Textauszug:
Entwicklungspolitik ist auch sicherheitspolitische Vorsorge. Angesichts des russischen Angriffskriegs auf die Ukraine wird diese Erkenntnis noch einmal sehr deutlich. In unserer globalisierten Welt können wir nicht sicher leben, wenn in anderen Ländern und Regionen Krisen und Konflikte herrschen.

Fluchtbewegungen betreffen auch uns. Das gilt ebenso für den globalen Klimawandel oder das Artensterben. Es ist Aufgabe der Entwicklungspolitik, zu Verhältnissen beizutragen, in denen die Menschen gut und sicher leben können und in denen wir die natürlichen Lebensgrundlagen unseres Planeten bewahren. Neu in diesem Ausmaß ist allerdings, dass in unserer unmittelbaren Nachbarschaft ein befreundetes Land Opfer eines Angriffs wird. Das zwingt uns dazu, erhebliche Mittel für dieses Land aufzuwenden. Dieses Engagement unterstütze ich ausdrücklich. Dies geschieht jedoch bei einem gleichzeitig schrumpfenden Entwicklungshaushalt. Unter dem Strich bedeutet das, dass für andere Länder und andere Probleme deutlich weniger Geld zur Verfügung steht.

Hier muss die Ampel-Koalition sorgfältig abwägen, ob sie die von Kanzler Scholz propagierte Zeitenwende ernst nimmt oder ob diese lediglich ein Lippenbekenntnis bleibt. Es rächt sich jetzt zudem auch, dass die Ampel-Regierung mit ihrer Politik das Wirtschaftswachstum in Deutschland schwächt und somit weniger Steuereinnahmen zur Verfügung stehen.

Immer wieder tauchen in der Debatte derzeit die Fahrradwege in Peru auf – oft belächelt als negatives Beispiel für ein Projekt im globalen Süden. Selbst der Finanzminister berief sich kürzlich darauf. Warum fällt die Kommunikation über die Bedeutung solcher Projekte so schwer?

Datensätze zur Aufgabe:
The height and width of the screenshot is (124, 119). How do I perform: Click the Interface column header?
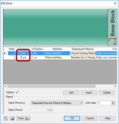(x=57, y=49)
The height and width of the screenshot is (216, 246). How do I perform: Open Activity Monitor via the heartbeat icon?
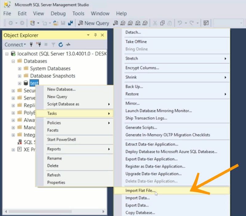(68, 45)
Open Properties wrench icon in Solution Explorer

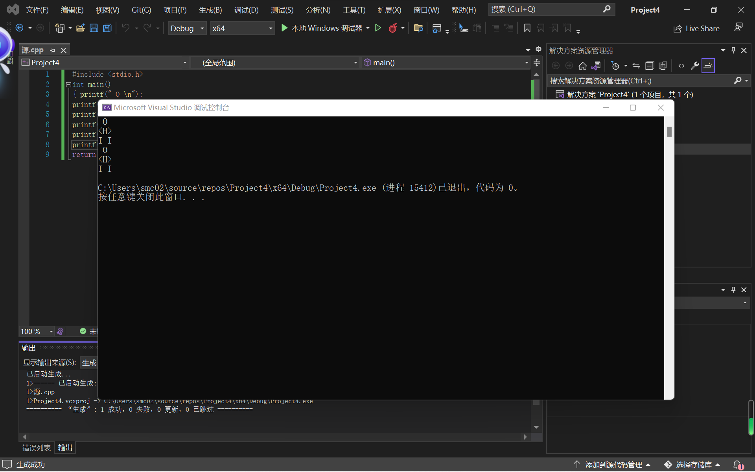(x=695, y=66)
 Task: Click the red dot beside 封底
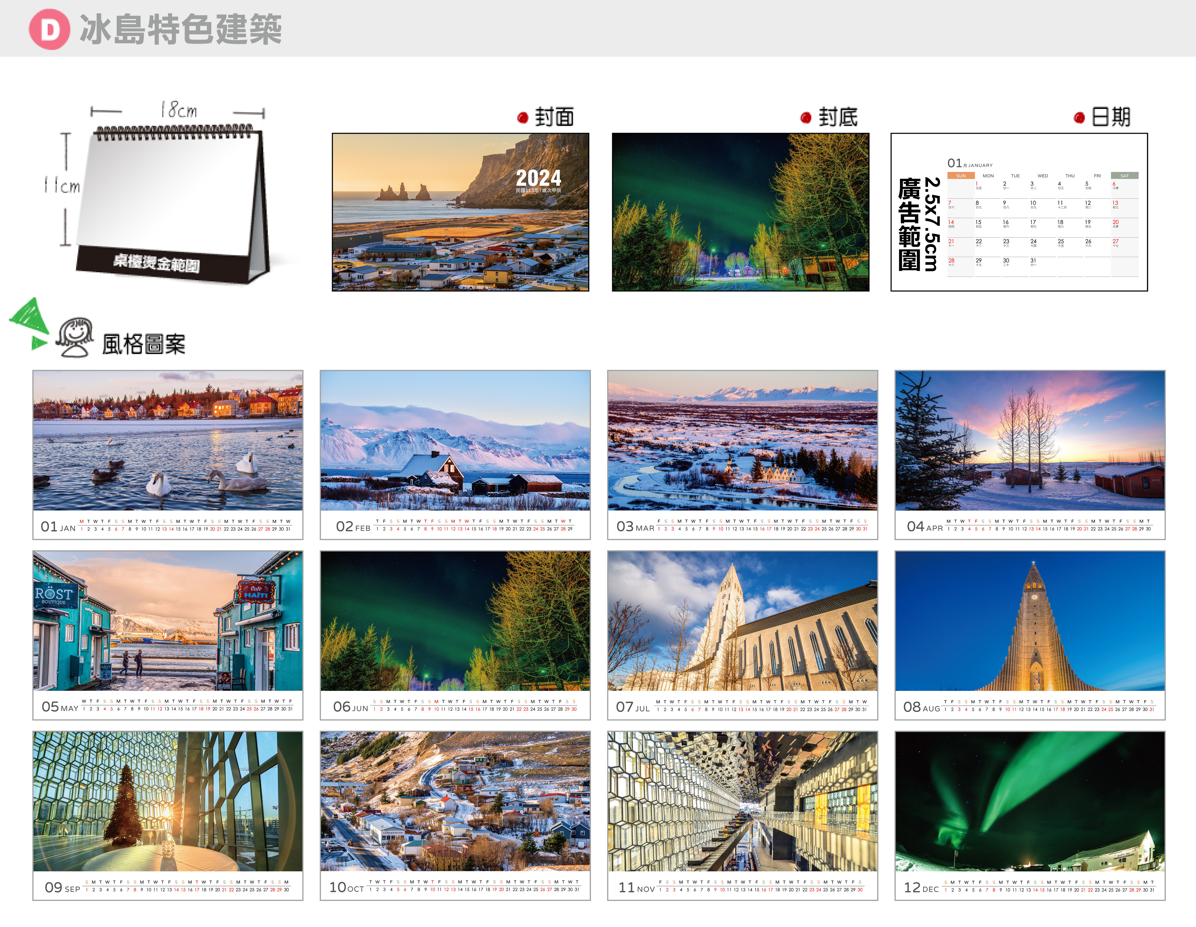pyautogui.click(x=806, y=118)
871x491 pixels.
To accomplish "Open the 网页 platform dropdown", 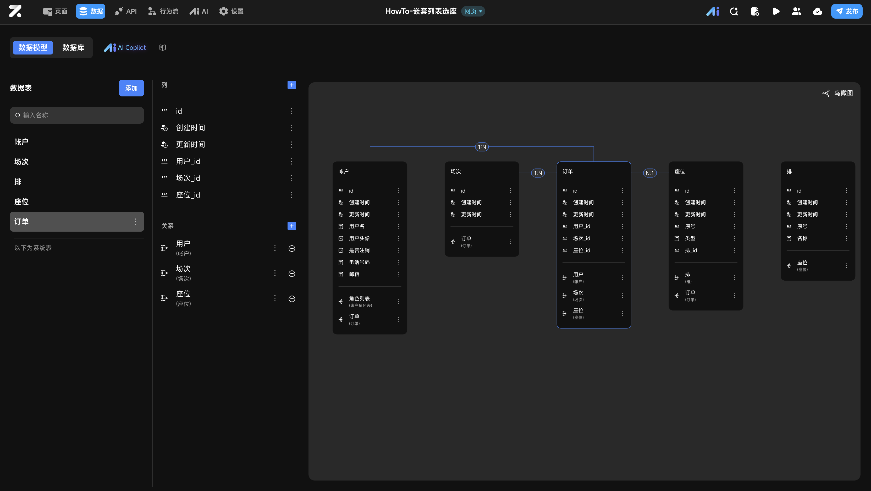I will point(473,12).
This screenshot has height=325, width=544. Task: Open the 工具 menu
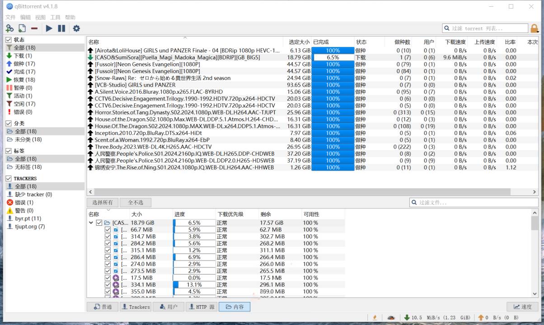tap(55, 18)
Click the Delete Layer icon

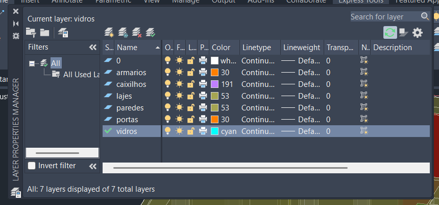(136, 33)
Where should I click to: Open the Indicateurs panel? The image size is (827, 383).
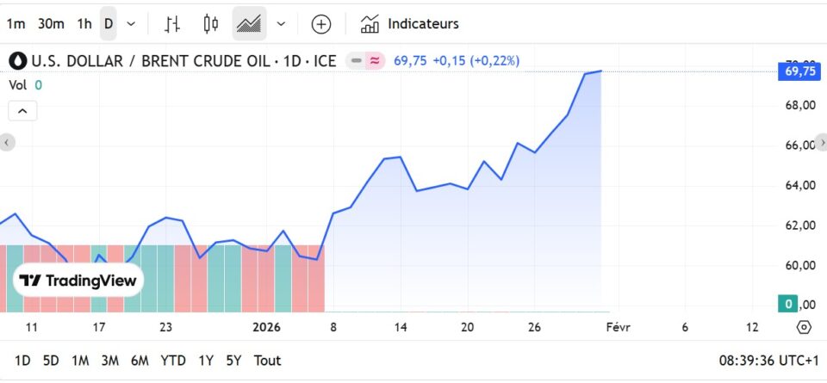point(410,24)
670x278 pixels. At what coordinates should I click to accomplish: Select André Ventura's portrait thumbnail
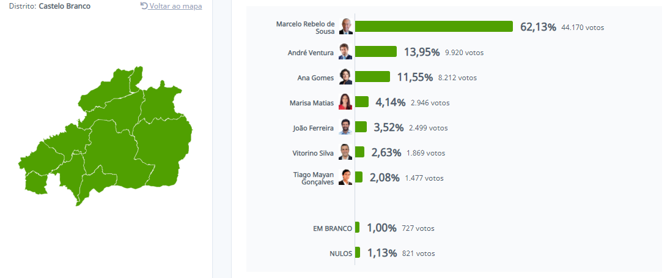tap(345, 53)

Zu erledigen:
**a)** Prüfe anhand des Textes zur Entwicklungspolitik, ob die folgenden Aussagen zutreffen, und belege jedes Ja oder Nein mit einem wörtlichen Zitat. (i) Der Entwicklungshaushalt wächst zugleich mit den Ausgaben für das angegriffene Land. (ii) Der Klimawandel wird als etwas genannt, das ebenfalls uns betrifft. (iii) Der Finanzminister hat sich auf die Fahrradwege in Peru berufen.
**b)** Gib aus den Datensätzen die Zeilen ab der Zeile mit „Click the Delete Layer icon“ bis einschließlich zum Ende der Datensätze unverändert wieder. Lass dabei die Bilder weg.

Ergebnisse je Aufgabe:
**a)**
(i) Nein: „Dies geschieht jedoch bei einem gleichzeitig schrumpfenden Entwicklungshaushalt.“
(ii) Ja: „Das gilt ebenso für den globalen Klimawandel oder das Artensterben.“
(iii) Ja: „Selbst der Finanzminister berief sich kürzlich darauf.“

**b)**
Click the Delete Layer icon

(136, 33)
Where should I click to: Open the Indicateurs panel? The image size is (827, 383).
point(410,24)
670x278 pixels. At what coordinates should I click to accomplish: Select André Ventura's portrait thumbnail
tap(345, 53)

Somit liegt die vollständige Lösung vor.